When Javier touches me, I flinch, but he just helps me stand up and braces me until I nod and pull away. I’m ashamed of myself. Of my weakness. I want to scream. Again.

Instead, I say, “I used all the ammo I brought. Can I buy a couple of boxes?”

He silently leaves and comes back to set two boxes on the ledge of bay eight. Turns to go. I slide the backpack off and sit it at my feet, braced against the wall of the bay, and say, “Thank you.”

He doesn’t answer. He just leaves.

I go through most of the two boxes, shredding target after target—center mass, head, center mass, head, targeting extremities for variety—until my ears are ringing even with the hearing protection, and the noise inside me is finally still. Then I pack up and leave.

Javier’s not in the store. I pay for the ammunition; Sophie conducts the transaction in mutinous silence, thrusting me my change across the counter rather than handing it to me. God forbid she might accidentally touch the ex-wife of a killer. That shit might be contagious.

I exit, still looking for Javier, but his truck is gone, and the parking lot is pretty much deserted, except for Sophie’s conventional blue Ford parked in the shady spot.

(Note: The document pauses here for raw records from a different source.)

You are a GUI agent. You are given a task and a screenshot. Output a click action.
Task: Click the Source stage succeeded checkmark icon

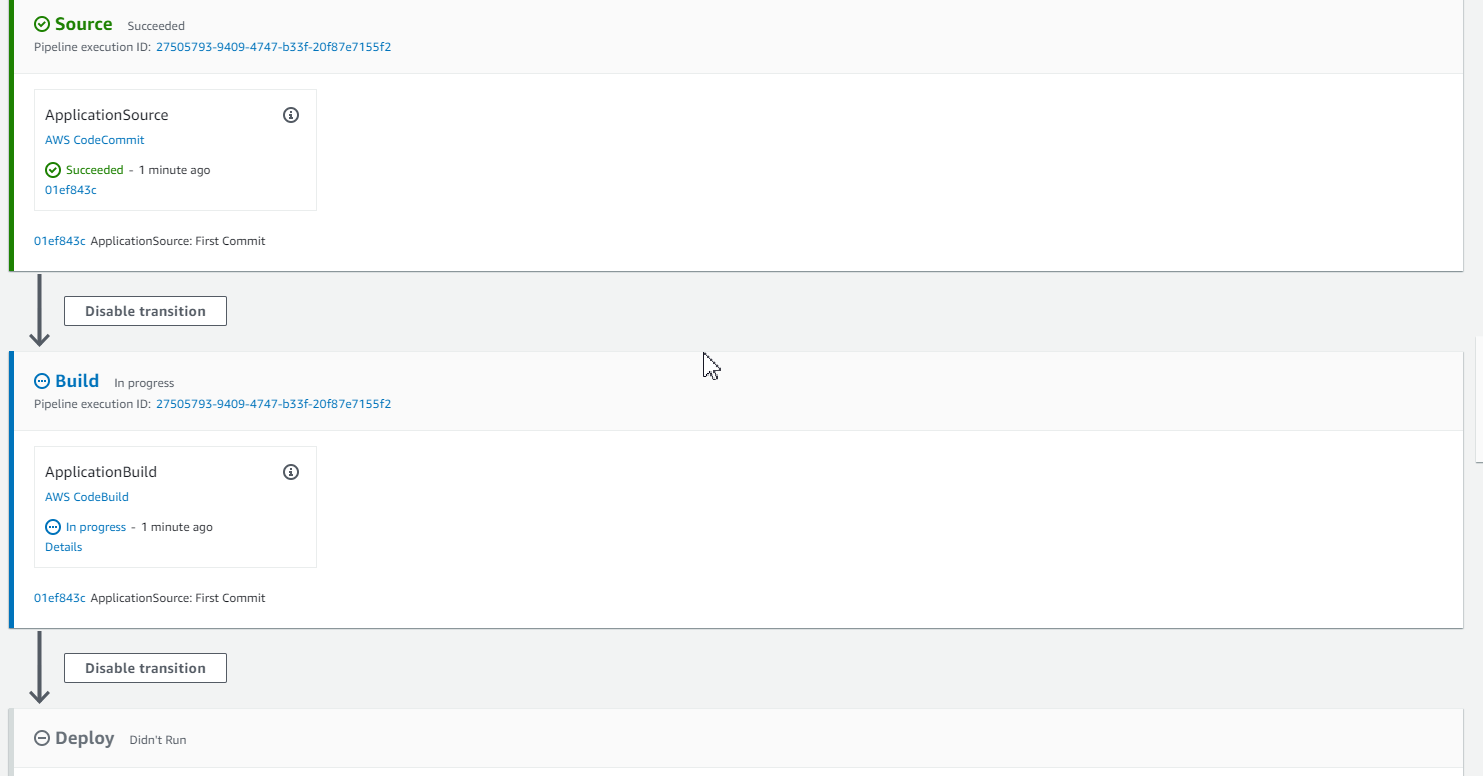(x=42, y=24)
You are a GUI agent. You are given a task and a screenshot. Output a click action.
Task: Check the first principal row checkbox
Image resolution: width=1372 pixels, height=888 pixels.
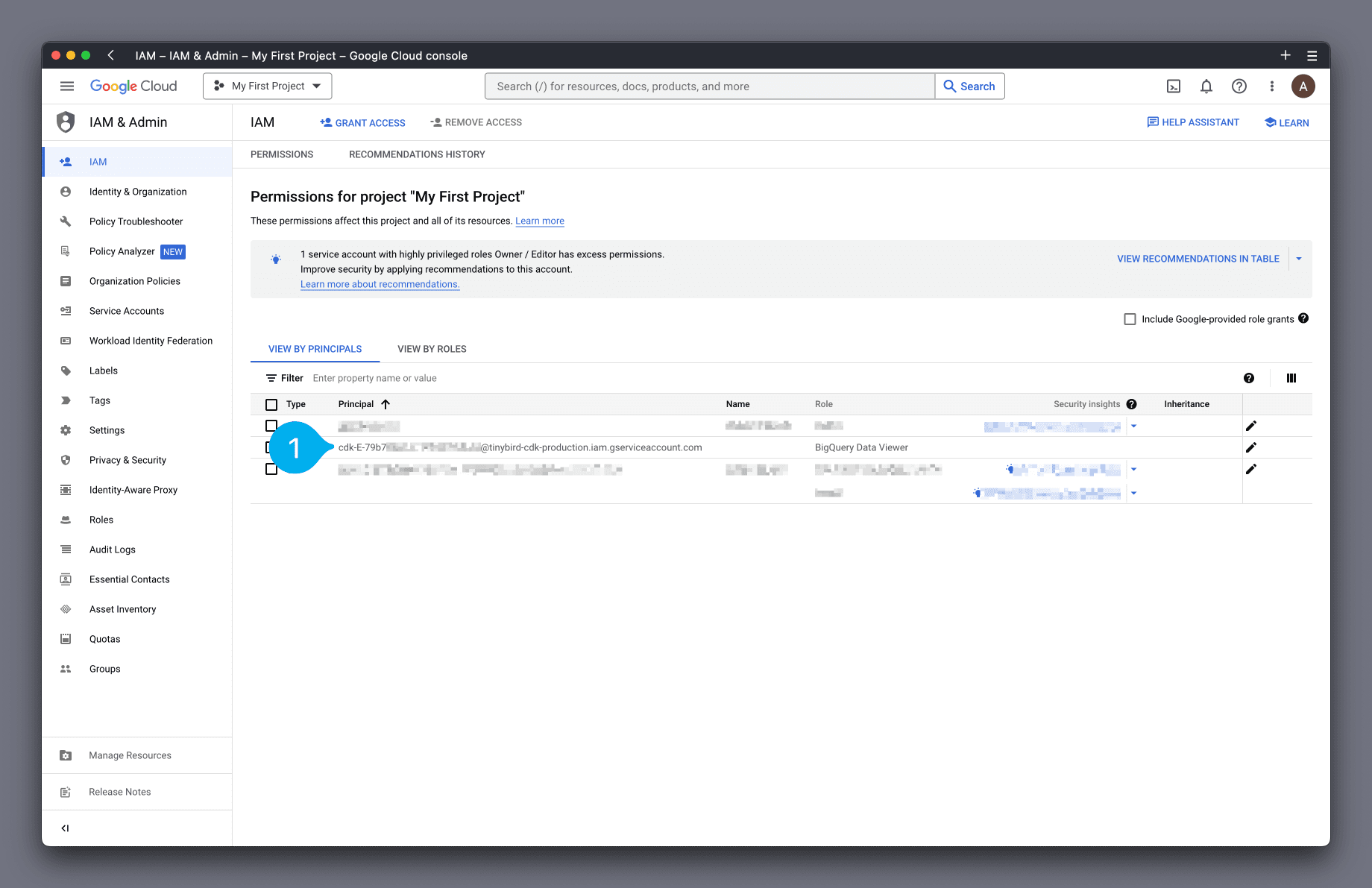(271, 426)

I reverse my run to head home, but as I pass Sam Cade’s house, I see that he’s sitting on the front porch, drinking a cup of coffee, and against my conscious decision I slow down to look at him. He looks back, sets the coffee down, and stands up.

“Hey,” he says. It’s not much, but it’s more than I got at the range. He looks uncomfortable, a little flushed, but also determined. “So. We should probably talk.”

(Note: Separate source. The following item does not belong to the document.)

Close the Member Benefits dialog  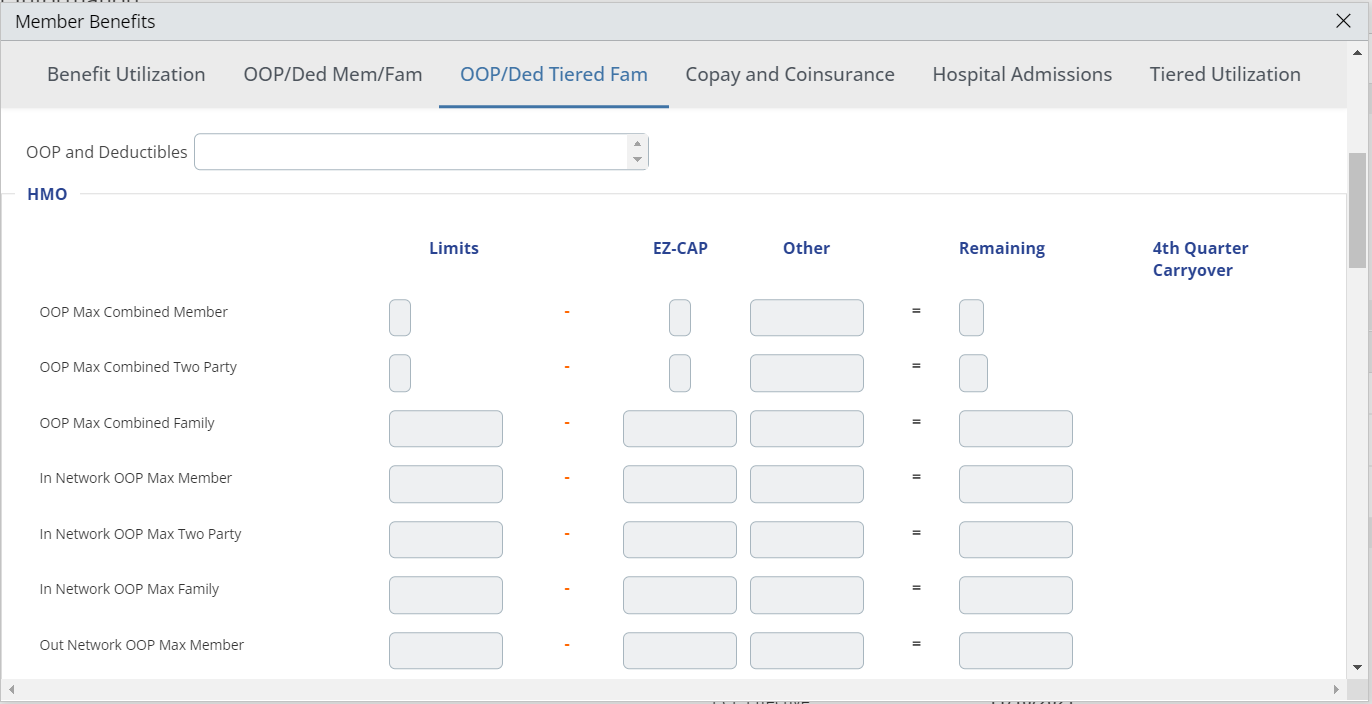tap(1343, 21)
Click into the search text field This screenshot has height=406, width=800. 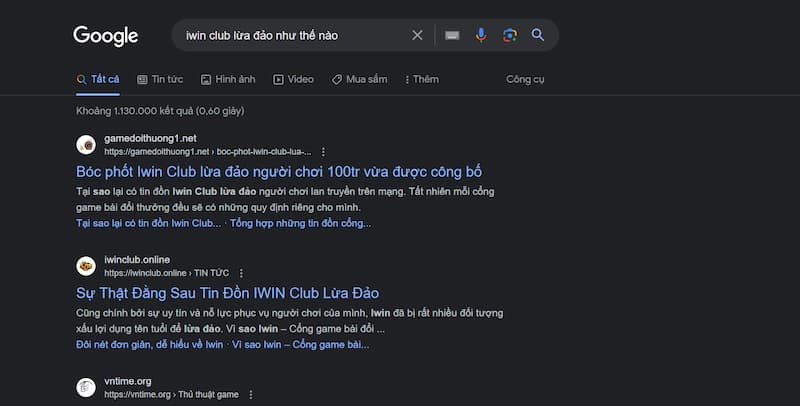290,36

I stare at him for a second. I think about kicking up my run and taking off, fast and hard. Retreating. But two things that Kezia said keep echoing in my head: First, Sam Cade has alibis for the girls’ abductions. Second, I need allies.

I look down at the house. Kez’s car is still there.

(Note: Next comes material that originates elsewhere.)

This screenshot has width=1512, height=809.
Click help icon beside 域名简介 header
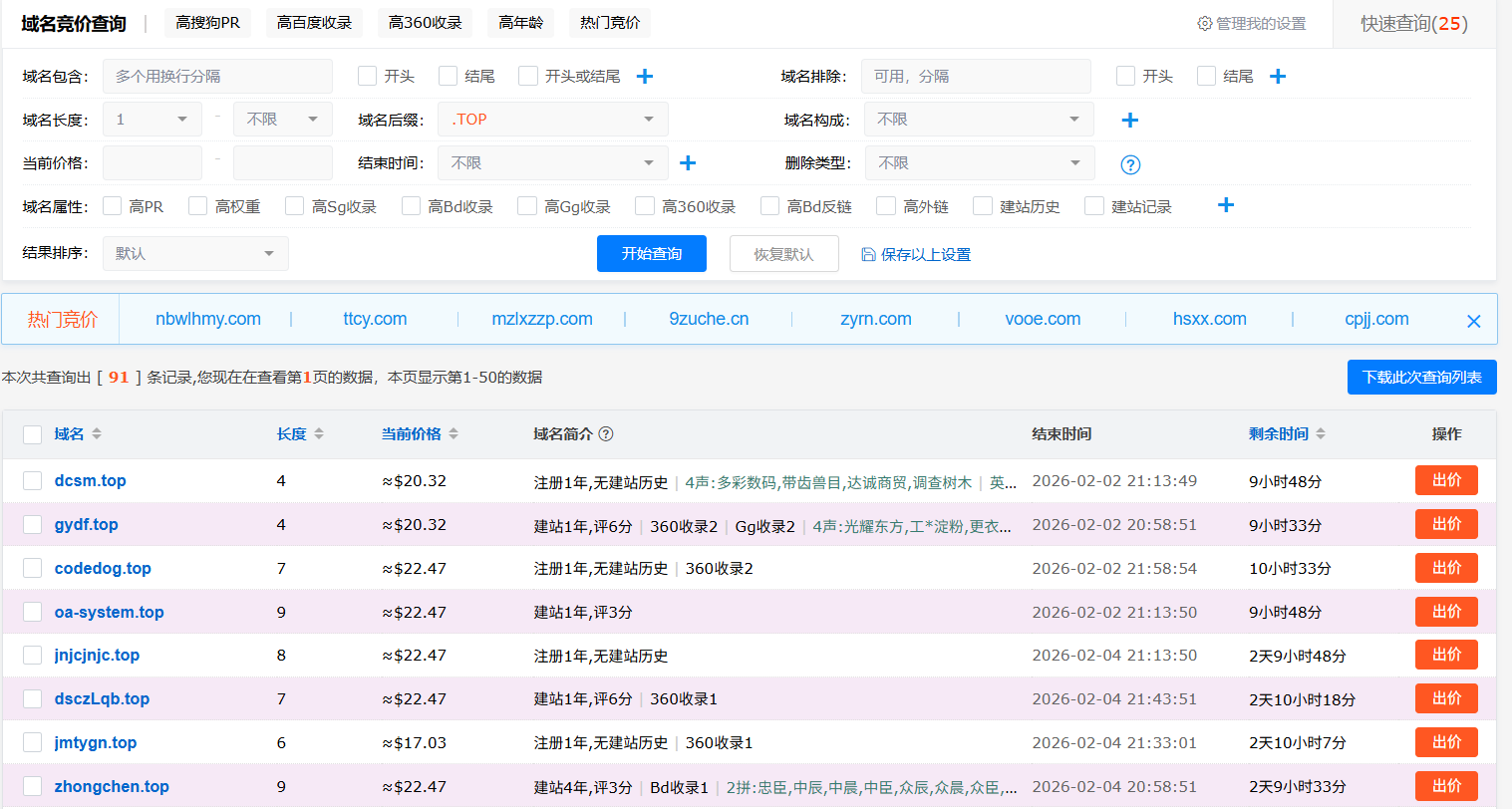pyautogui.click(x=606, y=434)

“Sure,” I tell him, walking over to mount the steps of the porch. He gets a little more tense, and so do I, and for a second there’s silence as deep as back in the shooting range. “So. Talk.”

He looks down at his coffee cup, and from where I stand I can see it’s empty. He shrugs, throws open the front door of the cabin, and walks inside.

I pause on the doorstep for one second, two, and then follow.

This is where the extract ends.